JD Sports published its first-half results on Wednesday, revealing a mixed performance as acquisitions boosted sales but profitability came under pressure.
For the six months to early August, reported sales rose 18% (+20% at constant currency) to reach US $ 8.02 billion, largely driven by the acquisitions of Hibbett and Courir. Gross margin slipped to 48% from 48.6%.
Operating profit declined 8.2% on a reported basis to US $ 498 million, with the operating margin narrowing to 6.2% from 8%. Profit before tax and adjusting items fell 13.5% to US $ 474 million. On a statutory basis, however, operating profit increased 33.2% to US $ 525 million, while profit before tax rose 9.5% to US $ 186 million.
Organic sales grew 2.7% during the half, which chief executive Régis Schultz said underlined the business’s resilience. Like-for-like (LFL) sales dropped 2.5% overall, with North America down 3.8% LFL but up 3.1% organic; Europe down 0.3% LFL and up 6% organic; the UK down 3.3% LFL and 1.7% organic; and Asia Pacific up 2.4% LFL and 6% organic.
North America remained the largest market, accounting for 39% of group sales, followed by Europe (32%), the UK (25%) and Asia Pacific (4%). LFL sales in Europe were supported by its sporting goods fascias in Iberia, Greece and Cyprus, while trends improved quarter on quarter in both North America and Asia Pacific. JD also grew market share in North America and Europe.
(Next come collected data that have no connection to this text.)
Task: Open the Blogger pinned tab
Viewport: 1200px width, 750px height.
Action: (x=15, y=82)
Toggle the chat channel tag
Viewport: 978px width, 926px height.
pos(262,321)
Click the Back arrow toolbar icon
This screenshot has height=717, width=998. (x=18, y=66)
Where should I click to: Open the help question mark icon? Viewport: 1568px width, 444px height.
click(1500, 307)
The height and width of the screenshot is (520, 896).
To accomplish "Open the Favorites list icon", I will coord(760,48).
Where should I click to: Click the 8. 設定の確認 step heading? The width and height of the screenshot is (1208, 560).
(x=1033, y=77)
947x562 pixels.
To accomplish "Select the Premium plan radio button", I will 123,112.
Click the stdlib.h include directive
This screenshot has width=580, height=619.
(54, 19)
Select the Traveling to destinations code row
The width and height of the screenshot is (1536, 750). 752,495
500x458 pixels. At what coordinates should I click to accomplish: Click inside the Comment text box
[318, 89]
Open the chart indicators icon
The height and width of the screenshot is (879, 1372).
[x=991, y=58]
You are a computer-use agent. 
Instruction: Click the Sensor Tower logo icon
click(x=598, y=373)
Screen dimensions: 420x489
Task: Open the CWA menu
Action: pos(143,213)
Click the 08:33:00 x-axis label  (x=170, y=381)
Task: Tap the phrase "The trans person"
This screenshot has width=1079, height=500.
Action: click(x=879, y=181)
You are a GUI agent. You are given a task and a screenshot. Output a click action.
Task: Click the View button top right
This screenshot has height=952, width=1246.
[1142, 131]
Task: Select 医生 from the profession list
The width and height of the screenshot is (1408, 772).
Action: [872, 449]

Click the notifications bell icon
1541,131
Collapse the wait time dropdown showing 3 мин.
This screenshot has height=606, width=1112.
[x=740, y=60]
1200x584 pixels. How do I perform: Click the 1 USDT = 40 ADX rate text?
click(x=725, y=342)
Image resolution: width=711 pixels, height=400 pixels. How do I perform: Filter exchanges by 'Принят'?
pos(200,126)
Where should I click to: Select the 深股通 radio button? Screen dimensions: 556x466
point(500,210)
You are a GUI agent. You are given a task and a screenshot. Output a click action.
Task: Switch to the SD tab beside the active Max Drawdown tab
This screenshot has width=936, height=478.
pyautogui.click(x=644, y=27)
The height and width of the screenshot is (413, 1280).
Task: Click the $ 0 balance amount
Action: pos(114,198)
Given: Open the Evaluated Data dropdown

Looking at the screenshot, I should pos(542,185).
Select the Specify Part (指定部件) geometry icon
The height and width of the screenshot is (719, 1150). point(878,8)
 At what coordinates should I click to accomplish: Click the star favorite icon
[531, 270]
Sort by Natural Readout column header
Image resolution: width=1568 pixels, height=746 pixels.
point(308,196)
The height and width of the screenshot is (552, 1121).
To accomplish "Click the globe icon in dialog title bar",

By segment, the JD brand saw total sales fall 3% LFL and rise 3.7% organic to US $ 4.96 billion. Complementary Concepts, which includes Hibbett, DTLR, Shoe Palace, City Gear, Courir and MIG, reported sales of US $ 2.12 billion, down 2.4% LFL but up 1.1% organic. Sporting Goods & Outdoor, including ISRG in Iberia, Cosmos in Greece and Cyprus, and Go Outdoors, Blacks and Millets in the UK, was flat LFL and down 0.8% organic at US $ 944 million.
Schultz said the half had played out against a challenging consumer backdrop. He added that North America remained a key growth engine, where JD had gained market share. He also pointed to supply chain investments set to deliver efficiencies, with automation soon to launch at its European distribution hub in Heerlen, the Netherlands, and a US west coast facility in Morgan Hill due to go live by year-end.
He emphasised positives including market share gains in North America and Europe, disciplined cost and cash management, improved apparel and online sales in North America, and resilient LFL sales in Europe. UK sales were affected by tough comparatives against last year’s Euro football tournament.
Globally, apparel delivered strong underlying growth, although footwear was softer amid product cycle shifts. Newer performance-based footwear lines performed well, however. Footwear’s share of group sales rose from 60% to 62% year on year, boosted by the acquisitions of Hibbett and Courir. On an organic basis, footwear sales dipped about 1% to US $ 3.91 billion, while apparel rose 6% to US $ 2.16 billion.
Looking to the second half, the company said the impact of US tariffs should be limited but warned that the environment remains challenging given consumer pressures, unemployment risks and the footwear cycle transition. Nevertheless, it maintained guidance that full-year profit before tax and adjusting items will be in line with current market expectations.